G. W. Pabst dresse ici un portrait au vitriol d’une bourgeoisie cynique et repue, festoyant sans vergogne pendant que le peuple meurt de faim dans une Vienne exsangue au lendemain de la Première Guerre mondiale. La misère y est montrée sans fard, notamment à travers le destin de femmes contraintes d’échanger leur corps contre un peu de nourriture, dans une société où la survie passe par une véritable marchandisation de soi.
La violence et la crudité de cette dénonciation sociale sont telles que le film fut très tôt frappé par la censure : attaqué pour son caractère jugé lubrique et ses tendances subversives, il subit de nombreuses coupes, passant de 3 738 à 3 477 mètres, avant d’être encore remanié selon les pays. Il n’en subsiste aujourd’hui que des versions lacunaires, amputées d’environ une demi-heure, ce qui n’empêche nullement de mesurer la puissance de l’œuvre.

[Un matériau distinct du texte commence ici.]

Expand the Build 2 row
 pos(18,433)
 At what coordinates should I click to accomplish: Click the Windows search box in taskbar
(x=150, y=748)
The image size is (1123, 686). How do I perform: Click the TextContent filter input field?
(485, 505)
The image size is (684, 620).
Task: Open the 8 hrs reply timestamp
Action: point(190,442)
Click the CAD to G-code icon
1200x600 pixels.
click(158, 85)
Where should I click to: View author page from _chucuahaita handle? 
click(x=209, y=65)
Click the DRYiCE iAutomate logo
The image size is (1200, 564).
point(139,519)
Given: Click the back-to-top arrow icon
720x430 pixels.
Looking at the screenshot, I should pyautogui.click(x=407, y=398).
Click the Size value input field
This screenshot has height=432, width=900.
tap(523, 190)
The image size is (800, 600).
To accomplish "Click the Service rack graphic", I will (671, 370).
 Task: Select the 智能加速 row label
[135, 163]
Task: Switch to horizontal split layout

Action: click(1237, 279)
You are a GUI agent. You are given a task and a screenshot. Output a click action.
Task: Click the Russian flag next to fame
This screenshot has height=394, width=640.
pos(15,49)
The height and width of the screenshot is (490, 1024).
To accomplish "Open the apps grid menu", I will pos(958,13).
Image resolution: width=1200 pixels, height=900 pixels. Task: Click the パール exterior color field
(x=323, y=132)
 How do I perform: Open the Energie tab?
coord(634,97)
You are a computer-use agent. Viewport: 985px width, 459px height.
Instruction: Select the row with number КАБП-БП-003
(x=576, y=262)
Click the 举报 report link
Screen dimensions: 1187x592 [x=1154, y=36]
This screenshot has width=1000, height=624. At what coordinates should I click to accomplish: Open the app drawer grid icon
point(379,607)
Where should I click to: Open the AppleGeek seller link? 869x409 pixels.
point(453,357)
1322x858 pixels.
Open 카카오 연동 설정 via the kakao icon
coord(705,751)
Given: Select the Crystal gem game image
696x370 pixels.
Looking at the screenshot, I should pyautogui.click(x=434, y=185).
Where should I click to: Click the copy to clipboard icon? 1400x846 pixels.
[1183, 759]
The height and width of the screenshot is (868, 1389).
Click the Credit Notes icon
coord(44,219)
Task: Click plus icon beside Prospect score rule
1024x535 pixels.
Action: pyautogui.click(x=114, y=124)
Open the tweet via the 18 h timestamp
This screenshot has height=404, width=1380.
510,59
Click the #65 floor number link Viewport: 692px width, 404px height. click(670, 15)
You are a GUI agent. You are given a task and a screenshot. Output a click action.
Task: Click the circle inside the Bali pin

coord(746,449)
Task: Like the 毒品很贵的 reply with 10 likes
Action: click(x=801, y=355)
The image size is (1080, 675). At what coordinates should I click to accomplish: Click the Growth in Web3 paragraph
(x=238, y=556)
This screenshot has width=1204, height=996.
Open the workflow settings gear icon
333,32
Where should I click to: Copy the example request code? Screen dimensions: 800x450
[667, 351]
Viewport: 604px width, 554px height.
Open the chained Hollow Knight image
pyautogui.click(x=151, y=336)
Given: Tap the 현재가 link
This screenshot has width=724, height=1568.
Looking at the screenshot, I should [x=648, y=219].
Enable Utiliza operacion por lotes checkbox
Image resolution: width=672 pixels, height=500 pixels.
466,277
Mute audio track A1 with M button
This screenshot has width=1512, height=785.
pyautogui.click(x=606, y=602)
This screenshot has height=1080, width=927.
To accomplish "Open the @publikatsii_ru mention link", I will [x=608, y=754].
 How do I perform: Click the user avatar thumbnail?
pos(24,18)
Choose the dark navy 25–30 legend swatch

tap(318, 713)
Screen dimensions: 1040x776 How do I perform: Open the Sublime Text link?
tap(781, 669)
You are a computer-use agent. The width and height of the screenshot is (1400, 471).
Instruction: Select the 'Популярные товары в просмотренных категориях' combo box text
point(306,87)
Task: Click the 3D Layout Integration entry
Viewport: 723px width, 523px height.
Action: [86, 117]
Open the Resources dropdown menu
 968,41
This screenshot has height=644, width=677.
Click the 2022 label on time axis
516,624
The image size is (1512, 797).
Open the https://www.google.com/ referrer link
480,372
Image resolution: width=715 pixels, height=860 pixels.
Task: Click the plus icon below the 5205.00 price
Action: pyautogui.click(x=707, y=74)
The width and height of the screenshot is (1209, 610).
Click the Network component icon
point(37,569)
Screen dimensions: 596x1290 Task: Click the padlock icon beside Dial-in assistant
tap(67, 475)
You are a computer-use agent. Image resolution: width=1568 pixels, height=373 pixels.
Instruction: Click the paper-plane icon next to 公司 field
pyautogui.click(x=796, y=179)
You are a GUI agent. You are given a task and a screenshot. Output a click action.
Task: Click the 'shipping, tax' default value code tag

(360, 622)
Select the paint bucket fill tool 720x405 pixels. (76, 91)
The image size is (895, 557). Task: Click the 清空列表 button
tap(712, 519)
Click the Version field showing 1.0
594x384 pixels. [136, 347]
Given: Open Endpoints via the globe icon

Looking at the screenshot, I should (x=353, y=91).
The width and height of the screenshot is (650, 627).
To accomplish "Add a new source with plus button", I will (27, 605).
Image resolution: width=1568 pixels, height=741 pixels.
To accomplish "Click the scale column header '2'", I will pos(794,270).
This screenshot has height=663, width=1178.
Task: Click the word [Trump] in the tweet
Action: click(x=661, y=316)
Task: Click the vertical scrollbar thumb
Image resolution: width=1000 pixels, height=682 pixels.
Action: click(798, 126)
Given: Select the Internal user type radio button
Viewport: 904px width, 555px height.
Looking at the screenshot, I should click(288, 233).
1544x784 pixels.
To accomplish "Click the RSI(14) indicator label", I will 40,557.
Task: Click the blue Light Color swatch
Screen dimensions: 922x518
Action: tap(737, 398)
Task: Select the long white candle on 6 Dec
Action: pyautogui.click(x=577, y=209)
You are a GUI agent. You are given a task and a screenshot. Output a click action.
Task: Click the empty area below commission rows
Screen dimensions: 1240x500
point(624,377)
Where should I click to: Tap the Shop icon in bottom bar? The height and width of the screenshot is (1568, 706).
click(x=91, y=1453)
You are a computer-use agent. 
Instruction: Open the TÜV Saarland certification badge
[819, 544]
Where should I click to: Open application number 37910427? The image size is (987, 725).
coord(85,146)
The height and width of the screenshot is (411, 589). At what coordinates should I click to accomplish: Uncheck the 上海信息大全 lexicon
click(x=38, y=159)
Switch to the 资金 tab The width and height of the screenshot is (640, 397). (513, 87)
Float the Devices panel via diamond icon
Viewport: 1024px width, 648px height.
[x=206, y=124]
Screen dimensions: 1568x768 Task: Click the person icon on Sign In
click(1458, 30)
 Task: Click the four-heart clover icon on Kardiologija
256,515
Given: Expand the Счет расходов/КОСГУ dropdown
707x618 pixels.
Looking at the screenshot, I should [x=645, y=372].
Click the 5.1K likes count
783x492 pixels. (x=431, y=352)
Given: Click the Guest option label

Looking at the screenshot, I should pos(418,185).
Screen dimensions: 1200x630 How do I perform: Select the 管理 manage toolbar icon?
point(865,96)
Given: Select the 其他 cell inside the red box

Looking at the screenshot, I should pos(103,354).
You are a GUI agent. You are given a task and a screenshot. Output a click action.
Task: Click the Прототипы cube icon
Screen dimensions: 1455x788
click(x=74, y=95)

Le film impressionne également par sa grande modernité formelle : bien avant que le procédé ne se généralise, il adopte une structure chorale, suivant plusieurs destins qui se croisent sans nécessairement se rencontrer. Ainsi, Maria (Asta Nielsen) et Grete (Greta Garbo), deux figures centrales issues du même milieu, évoluent dans un même espace sans jamais interagir, renforçant l’impression d’un monde fragmenté où chacun lutte isolément pour sa survie. Cette dispersion des trajectoires individuelles traduit admirablement l’éclatement social d’une époque en crise.
Autour d’elles gravite toute une galerie de figures monstrueuses, véritables auxiliaires d’un ordre social corrompu : le boucher incarné par Werner Krauss et la modiste-maquerelle interprétée par Valeska Gert, fournissant aux nantis une « marchandise » humaine. Ces personnages, à la limite de la caricature, confèrent au film une dimension presque expressionniste dans sa représentation de la violence sociale.
Chef-d’œuvre d’une puissance exceptionnelle, œuvre d’une noirceur implacable, La rue sans joie s’impose ainsi comme un témoignage saisissant sur les ravages économiques et moraux de l’après-guerre, mais aussi comme une charge politique d’une audace rare pour son époque.